Friday, August 13, 2010

Doing Well by Doing Good with FairPay -- Shared Social Responsibility and Pricing

Adding charitable giving to the pricing process can significantly increase total revenue and profit. This was the finding of a paper in the July 16 issue of Science that was reported recently on the Discover magazine blog. The finding was for charity combined with Pay What You Want pricing (PWYW), but the lesson seems equally applicable to charity combined with FairPay. FairPay builds on PWYW by adding feedback on buyer pricing that lets sellers decide whether to make further FairPay offers, as explained in the sidebar to the right.

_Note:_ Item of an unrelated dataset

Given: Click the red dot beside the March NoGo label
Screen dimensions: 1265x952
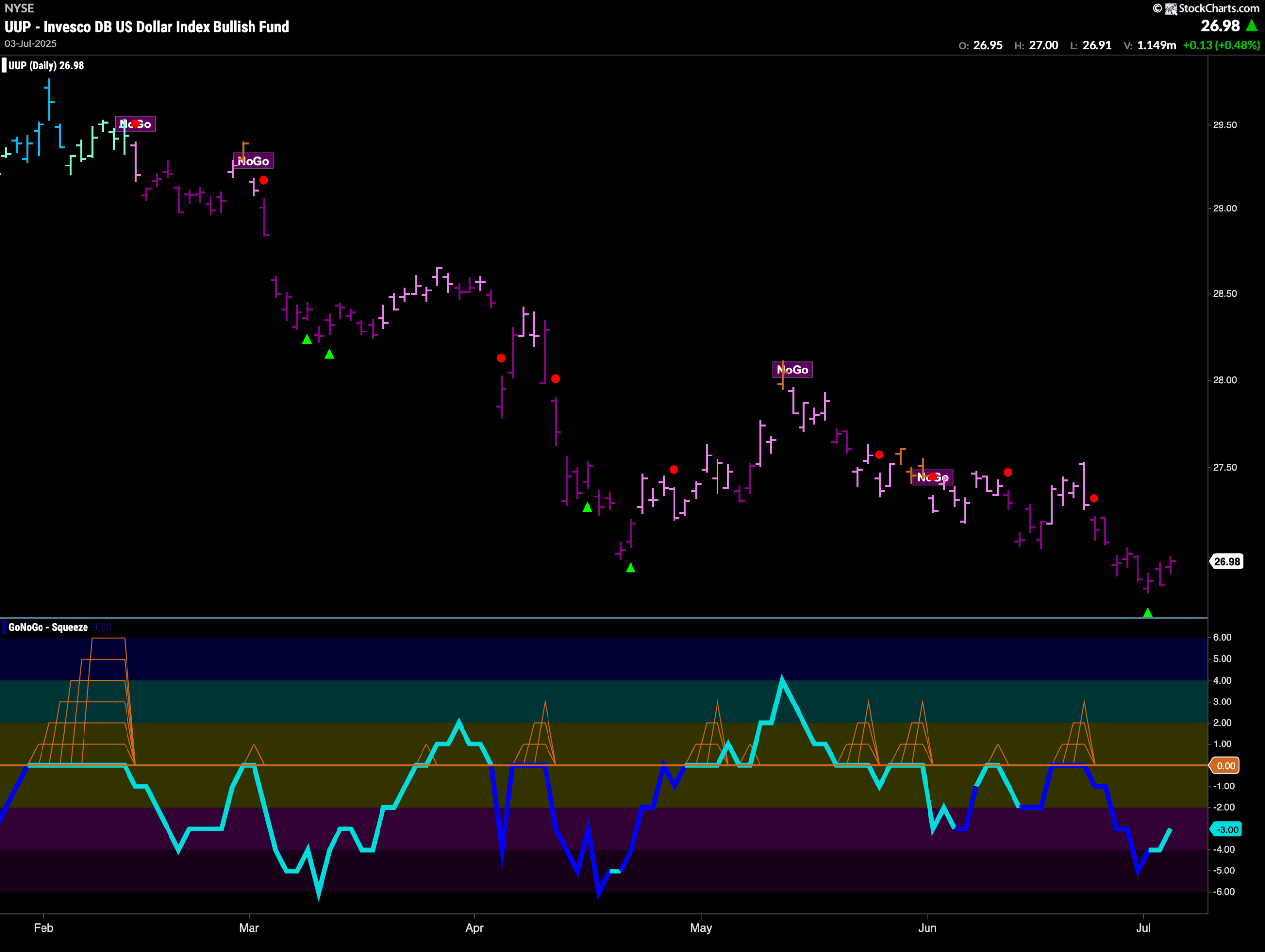Looking at the screenshot, I should click(x=264, y=180).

As reported, PWYW+charity yielded significantly higher total profit than PWYW without charity, and also more than either a simple set-price, or set-price+charity.

Individually, the PWYW buyers paid less than the set-price buyers, but far more of them made a purchase. In this case the product was a photo of the participant taken during an amusement park ride. Purchase rates were very low with standard pricing (at $12.95) and only slightly higher when 50% of that price went to charity.

As summarized in the Discover blog, "...But when customers could pay what they wanted in the knowledge that half of that would go to charity, sales and profits went through the roof. Around 4.5% of the customers asked for a photo (up 9 times from the standard price plan), and on average, each one paid $5.33 for the privilege. Even after taking away the charitable donations, that still left Gneezy with a decent profit."

"This is a substantial result, especially since it came from a real setting. The theme park that Gneezy used stands to make another $600,000 a year in profits if it takes up her sales strategy. And just to be sure, Gneezy confirmed that sales at a nearby souvenir shop didn’t fall on the days when she ran her study. These extra profits weren’t coming at a cost to retailers elsewhere in the park."

These results suggest that combining FairPay with charity could have even better results, possibly even with much lower levels of charity, and thus higher profit. The charity component encourages people to buy and to pay a fair price, and the FairPay feedback process provides even more incentive to pay a fair price. I suggest that FairPay without charity will also prove very effective, and be more widely applicable, but the combination certainly seems worth trying.

Gneezy describes this use of charity as "shared social responsibility," a variation on "corporate social responsibility," which gets to issues of how corporations seek to build a more collaborative relationship with customers. I suggest that the FairPay pricing process is a complementary way to build more collaborative relationships, and to do so more directly and efficiently. Whether the combination is more or less effective than FairPay alone, remains to be seen, and probably depends on the details of the situation.

The charity contribution percentage could be fixed as it was in this experiment, or it might be at a user-specified rate. One real-world example of a PWYW offer with a buyer-specified rate of charity is from Camel Audio (until the end of August 2010). The suggested price is $59 (which seems to be the usual list price), and the suggested charity contribution is 50%. My test indicates this Web offer restricts payments to being between $1 and $100, but that it allows charity rates up to 100%.

The results of the Gneezy paper also show how much of the addressible market can be lost under conventional pricing. Sixteen times more people bought photos when given the ability to pay what they wanted (but they paid poorly), so that is not so attractive. But nine times more people bought with PWYW+charity -- and they paid at a rate that tripled profits!

Trying new pricing models takes time, effort, and some risk, but it would seem that the payoffs might be very large indeed. Businesses struggling with revenue models might be risking much more by not taking the plunge.